STUDY QUESTIONS =>
• A. Transcribe the part of the pandemic year-end article between "I write this" and "the time being.", inclusive.
• B. Go on with the article on handling the year end in a pandemic from the point where it stops.

EXTRACT =>

How to handle the year end in a pandemic

Joanna Pittman

31 March 2020

I write this on 31 March, which for most charities, is the financial year end. As you prepare to close one financial period and step into a new one, the coronavirus will be having multiple effects on your organisation, for your staff and beneficiaries, and you will be having to change how you operate. The next few weeks and months may be chaotic as we all get used to new ways of working. Here are my top ten tips of how to handle the year end in a pandemic.

1. Review your timetable

Priorities have changed. You may need to focus on operations, cashflow and assessing which of the Government measures your charity can benefit from. The year end and audit may need to move down the to-do list for the time being.

2. Filing extensions are available

Both Companies House and the Charity Commission are aware of the potential difficulty that organisations may have in filing the report and accounts on time. Companies House has indicated it will provide three month extensions on request, increasing the deadline from nine months to twelve months. The Charity Commission is also willing to provide extensions to the usual ten month deadline. This will provide you with more time to complete the preparation and audit of accounts, and prioritise accordingly.

3. Running the year end

Consider what information you will need, how you will access it remotely and who else needs to be involved. Some traditional year end procedures, such as stock takes, may not have been able to happen, so consider how you can work around this. Consider what other systems you might usually use to reconcile the financial information to: is there remote access and are these systems being updated? Consider how you will capture all invoices and creditors/accruals while the team is dispersed.

THE DATA =>

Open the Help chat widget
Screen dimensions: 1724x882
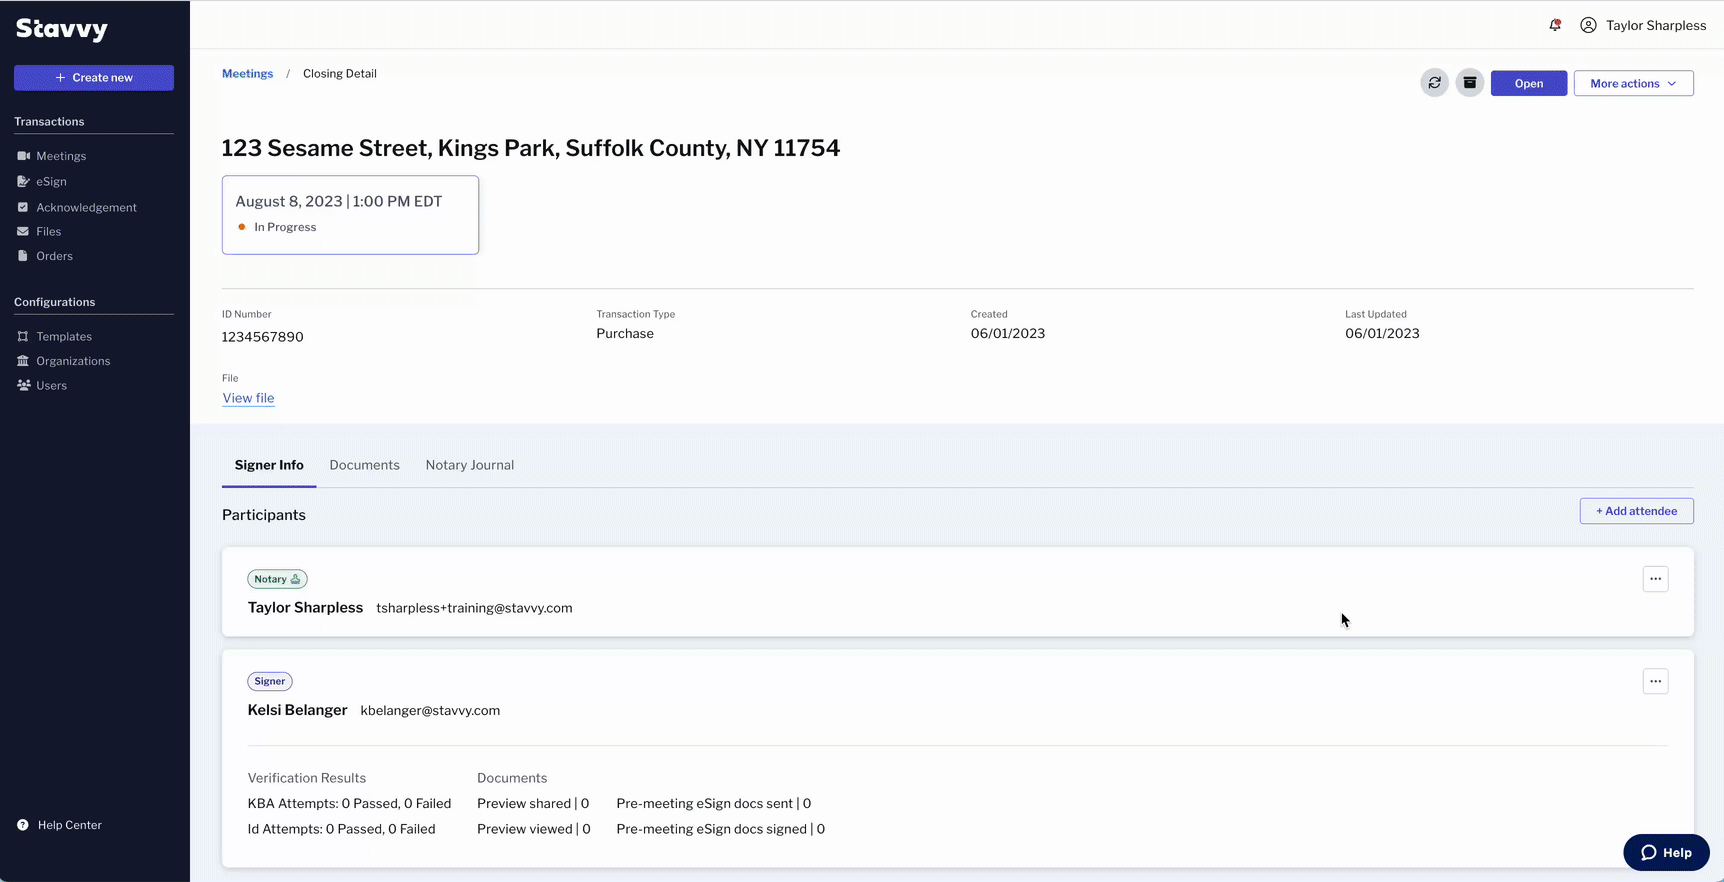1666,852
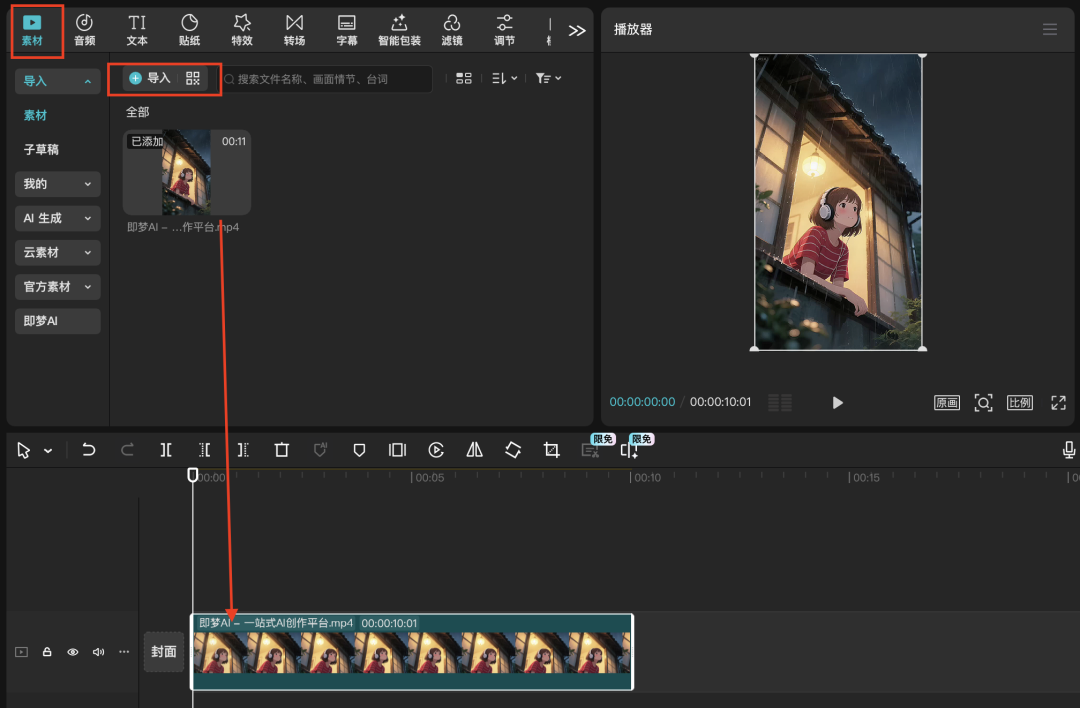1080x708 pixels.
Task: Click the undo arrow icon
Action: pos(89,451)
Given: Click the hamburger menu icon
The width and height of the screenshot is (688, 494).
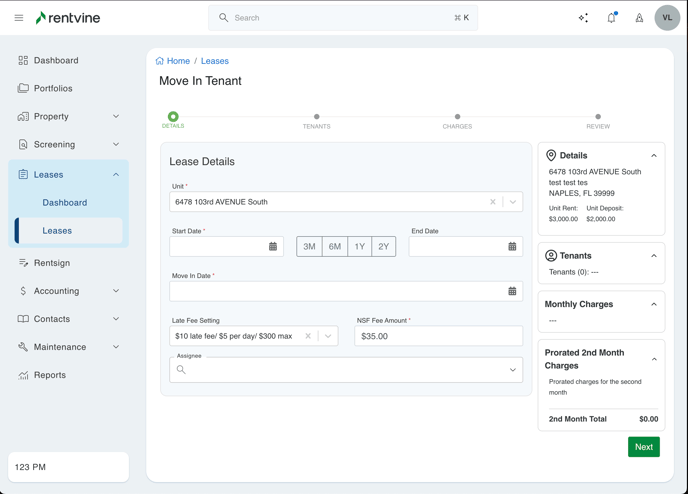Looking at the screenshot, I should click(19, 18).
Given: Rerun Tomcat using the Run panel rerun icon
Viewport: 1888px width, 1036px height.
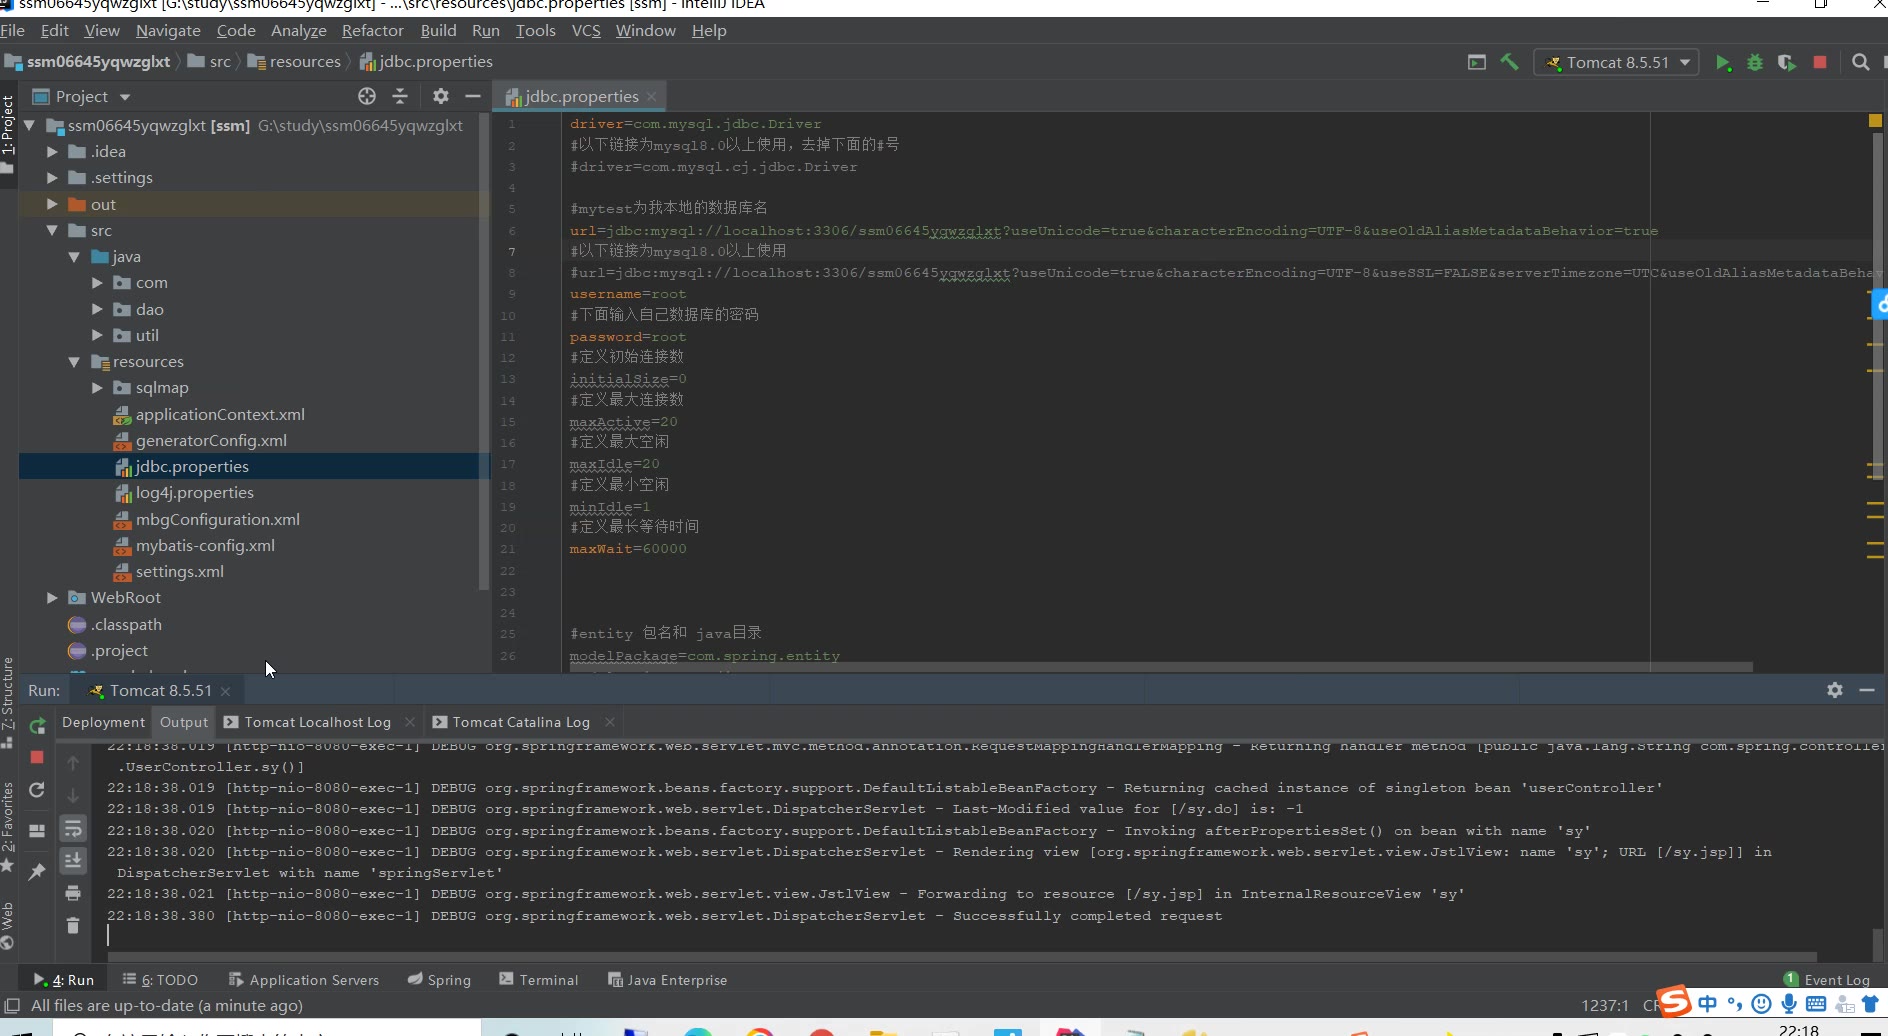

ANSWERS TO EACH TASK =>
• A.
I write this on 31 March, which for most charities, is the financial year end. As you prepare to close one financial period and step into a new one, the coronavirus will be having multiple effects on your organisation, for your staff and beneficiaries, and you will be having to change how you operate. The next few weeks and months may be chaotic as we all get used to new ways of working. Here are my top ten tips of how to handle the year end in a pandemic.

1. Review your timetable

Priorities have changed. You may need to focus on operations, cashflow and assessing which of the Government measures your charity can benefit from. The year end and audit may need to move down the to-do list for the time being.

• B.
4. Timing of the audit

From our perspective as auditor, we are able to conduct much of our audit work remotely. The critical factor will be whether your records can be shared electronically and whether your staff have access to them from where they are working. There may be circumstances where the audit could happen remotely, but it should not go ahead for other reasons. For example, if there are uncertainties impacting on going concern, then it may be necessary to wait and do the audit nearer to when the accounts will be approved or when there is more certainty. Please discuss the timetable with your auditor.

5. Keep trustees up-to-date

For the next few months, management, sub-committee and trustee meetings will have to be arranged remotely. Microsoft Teams, Zoom and Skype etc are proving invaluable in allowing management and trustees to meet remotely. Consider how frequently you need to meet and how you can keep the trustees up-to-date between meetings. If the auditor would usually attend a committee or board meeting to present the audit findings, ensure there is an opportunity for this to happen and the usual scrutiny to take place.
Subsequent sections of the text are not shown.